Overall charitable giving to nonprofits was up 4.1 percent while online giving spiked 9.9 percent for the three months ending in September, compared to the same time period in 2017, according to the latest figures from The Blackbaud Index.
Year-to-date, overall giving through September is up 4.5 percent and online giving is up 11 percent, according to Blackbaud.
The Charleston, S.C.-based fundraising and financial technology firm, tracks almost $32 billion in U.S.-based charitable giving both overall and online, as well as by subsector and size of organization. The Blackbaud Index is updated on the first of each month and based on a three-month rolling average of year-over-year percentage changes.

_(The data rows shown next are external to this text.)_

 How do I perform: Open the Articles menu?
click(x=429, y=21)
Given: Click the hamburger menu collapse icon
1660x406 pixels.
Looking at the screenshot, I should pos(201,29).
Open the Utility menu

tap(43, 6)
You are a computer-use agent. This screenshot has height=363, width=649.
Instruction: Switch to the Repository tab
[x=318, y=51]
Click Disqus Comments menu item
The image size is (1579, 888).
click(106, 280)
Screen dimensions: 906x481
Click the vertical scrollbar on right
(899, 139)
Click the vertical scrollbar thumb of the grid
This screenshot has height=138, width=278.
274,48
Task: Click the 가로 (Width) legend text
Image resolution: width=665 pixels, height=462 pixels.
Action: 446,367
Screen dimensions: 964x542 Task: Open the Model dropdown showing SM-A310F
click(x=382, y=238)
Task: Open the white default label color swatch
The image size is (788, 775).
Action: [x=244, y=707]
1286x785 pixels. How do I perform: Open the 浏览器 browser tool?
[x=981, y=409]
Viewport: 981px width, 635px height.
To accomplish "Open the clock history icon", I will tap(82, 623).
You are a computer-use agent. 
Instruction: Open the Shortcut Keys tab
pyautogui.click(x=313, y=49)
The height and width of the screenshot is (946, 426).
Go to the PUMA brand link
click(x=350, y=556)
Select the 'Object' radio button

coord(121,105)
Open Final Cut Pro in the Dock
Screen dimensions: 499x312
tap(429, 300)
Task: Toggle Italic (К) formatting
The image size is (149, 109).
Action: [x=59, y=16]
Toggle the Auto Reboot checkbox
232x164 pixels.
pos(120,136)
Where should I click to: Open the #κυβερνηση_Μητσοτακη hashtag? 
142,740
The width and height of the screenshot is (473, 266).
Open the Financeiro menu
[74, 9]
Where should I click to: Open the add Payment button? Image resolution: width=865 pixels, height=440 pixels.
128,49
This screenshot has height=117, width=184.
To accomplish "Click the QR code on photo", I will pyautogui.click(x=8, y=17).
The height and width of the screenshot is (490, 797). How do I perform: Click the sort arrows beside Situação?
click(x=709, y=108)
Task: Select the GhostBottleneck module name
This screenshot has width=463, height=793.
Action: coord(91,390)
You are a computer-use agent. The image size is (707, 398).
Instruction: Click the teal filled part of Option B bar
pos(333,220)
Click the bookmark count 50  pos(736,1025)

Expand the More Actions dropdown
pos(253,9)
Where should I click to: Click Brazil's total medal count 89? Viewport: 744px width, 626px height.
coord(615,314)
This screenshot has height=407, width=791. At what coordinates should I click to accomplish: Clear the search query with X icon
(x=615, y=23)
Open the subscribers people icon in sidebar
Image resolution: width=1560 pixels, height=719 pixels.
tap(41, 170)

Large organizations ($10 million or more in revenue) saw the biggest spike in giving, up 6.5 percent, compared with more modest increases of 1.4 percent for medium organizations ($1 million to $10 million) and 0.8 percent for small organizations (less than $1 million). The script was reversed for online giving, where small organizations had the biggest jump, up 17.4 percent, compared with 7.5 percent for medium organizations and 4.4 percent for large organizations.
Of the 11 types of subsectors tracked, five experienced increases in overall giving for the three months ending in September. When it came to online giving, only one subsector saw a decline.
For overall giving:
- +6.2 percent, human services;
- +4.4 percent, public and society benefit;
- +2.5 percent, K-12 education;
- +1.6 percent, arts and culture;
- +1.5 percent, faith-based;
- -0.3 percent, international affairs;
- -0.5 percent, healthcare;
- -0.8 percent, higher education;
- -0.8 percent, medical research;
- -4.7 percent, foundations; and,
- -6.2 percent, environment and animal welfare.
For online giving:
- +17.8 percent, arts and culture;
- +14.1 percent, faith-based;
- +12.5 percent, public and society benefit;
- +9.7 percent, healthcare;
- +9.5 percent, higher education;
- +5.0 percent, human services;
- +4.4 percent, foundations;
- +2.6 percent, K-12 education;
- +0.3 percent, medical research;
- 0 percent, environment and animal welfare; and,
- -4.5 percent, international affairs.